| Exercise brief |
Transcribe the data. Leave out nothing.

----- Entries provided -----

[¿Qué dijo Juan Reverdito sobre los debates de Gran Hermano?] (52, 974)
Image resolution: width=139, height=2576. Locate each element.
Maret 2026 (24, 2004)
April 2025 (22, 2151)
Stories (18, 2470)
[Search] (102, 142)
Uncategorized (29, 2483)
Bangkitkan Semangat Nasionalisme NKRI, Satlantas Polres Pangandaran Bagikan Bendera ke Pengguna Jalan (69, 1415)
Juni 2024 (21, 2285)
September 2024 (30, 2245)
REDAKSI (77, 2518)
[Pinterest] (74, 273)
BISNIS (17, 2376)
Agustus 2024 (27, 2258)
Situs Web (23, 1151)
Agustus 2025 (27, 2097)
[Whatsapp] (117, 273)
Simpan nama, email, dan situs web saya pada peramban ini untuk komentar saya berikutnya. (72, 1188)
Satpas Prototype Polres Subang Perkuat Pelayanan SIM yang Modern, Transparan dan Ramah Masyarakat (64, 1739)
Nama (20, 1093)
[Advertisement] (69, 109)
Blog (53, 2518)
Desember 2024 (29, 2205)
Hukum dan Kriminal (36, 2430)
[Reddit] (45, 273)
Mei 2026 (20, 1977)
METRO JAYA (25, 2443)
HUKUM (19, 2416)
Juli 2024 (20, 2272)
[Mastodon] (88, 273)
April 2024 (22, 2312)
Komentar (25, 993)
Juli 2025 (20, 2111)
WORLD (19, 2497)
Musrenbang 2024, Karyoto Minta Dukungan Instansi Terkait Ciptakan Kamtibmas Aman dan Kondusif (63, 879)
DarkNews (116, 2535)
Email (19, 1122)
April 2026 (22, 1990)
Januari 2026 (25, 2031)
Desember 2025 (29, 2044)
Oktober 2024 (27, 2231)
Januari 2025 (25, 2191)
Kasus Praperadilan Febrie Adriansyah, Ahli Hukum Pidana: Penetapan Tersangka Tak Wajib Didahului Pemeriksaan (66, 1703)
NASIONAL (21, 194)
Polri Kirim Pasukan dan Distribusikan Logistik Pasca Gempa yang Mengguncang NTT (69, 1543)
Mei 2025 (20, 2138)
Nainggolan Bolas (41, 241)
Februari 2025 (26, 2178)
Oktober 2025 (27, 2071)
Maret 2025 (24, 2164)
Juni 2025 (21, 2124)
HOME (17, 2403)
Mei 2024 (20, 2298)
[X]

-----

| Result of the exercise |
[¿Qué dijo Juan Reverdito sobre los debates de Gran Hermano?] (52, 974)
Image resolution: width=139, height=2576. Locate each element.
Maret 2026 (24, 2004)
April 2025 (22, 2151)
Stories (18, 2470)
[Search] (102, 142)
Uncategorized (29, 2483)
Bangkitkan Semangat Nasionalisme NKRI, Satlantas Polres Pangandaran Bagikan Bendera ke Pengguna Jalan (69, 1415)
Juni 2024 (21, 2285)
September 2024 (30, 2245)
REDAKSI (77, 2518)
[Pinterest] (74, 273)
BISNIS (17, 2376)
Agustus 2024 (27, 2258)
Situs Web (23, 1151)
Agustus 2025 (27, 2097)
[Whatsapp] (117, 273)
Simpan nama, email, dan situs web saya pada peramban ini untuk komentar saya berikutnya. (72, 1188)
Satpas Prototype Polres Subang Perkuat Pelayanan SIM yang Modern, Transparan dan Ramah Masyarakat (64, 1739)
Nama (20, 1093)
[Advertisement] (69, 109)
Blog (53, 2518)
Desember 2024 (29, 2205)
Hukum dan Kriminal (36, 2430)
[Reddit] (45, 273)
Mei 2026 (20, 1977)
METRO JAYA (25, 2443)
HUKUM (19, 2416)
Juli 2024 (20, 2272)
[Mastodon] (88, 273)
April 2024 (22, 2312)
Komentar (25, 993)
Juli 2025 (20, 2111)
WORLD (19, 2497)
Musrenbang 2024, Karyoto Minta Dukungan Instansi Terkait Ciptakan Kamtibmas Aman dan Kondusif (63, 879)
DarkNews (116, 2535)
Email (19, 1122)
April 2026 (22, 1990)
Januari 2026 (25, 2031)
Desember 2025 (29, 2044)
Oktober 2024 (27, 2231)
Januari 2025 (25, 2191)
Kasus Praperadilan Febrie Adriansyah, Ahli Hukum Pidana: Penetapan Tersangka Tak Wajib Didahului Pemeriksaan (66, 1703)
NASIONAL (21, 194)
Polri Kirim Pasukan dan Distribusikan Logistik Pasca Gempa yang Mengguncang NTT (69, 1543)
Mei 2025 (20, 2138)
Nainggolan Bolas (41, 241)
Februari 2025 (26, 2178)
Oktober 2025 (27, 2071)
Maret 2025 (24, 2164)
Juni 2025 (21, 2124)
HOME (17, 2403)
Mei 2024 (20, 2298)
[X]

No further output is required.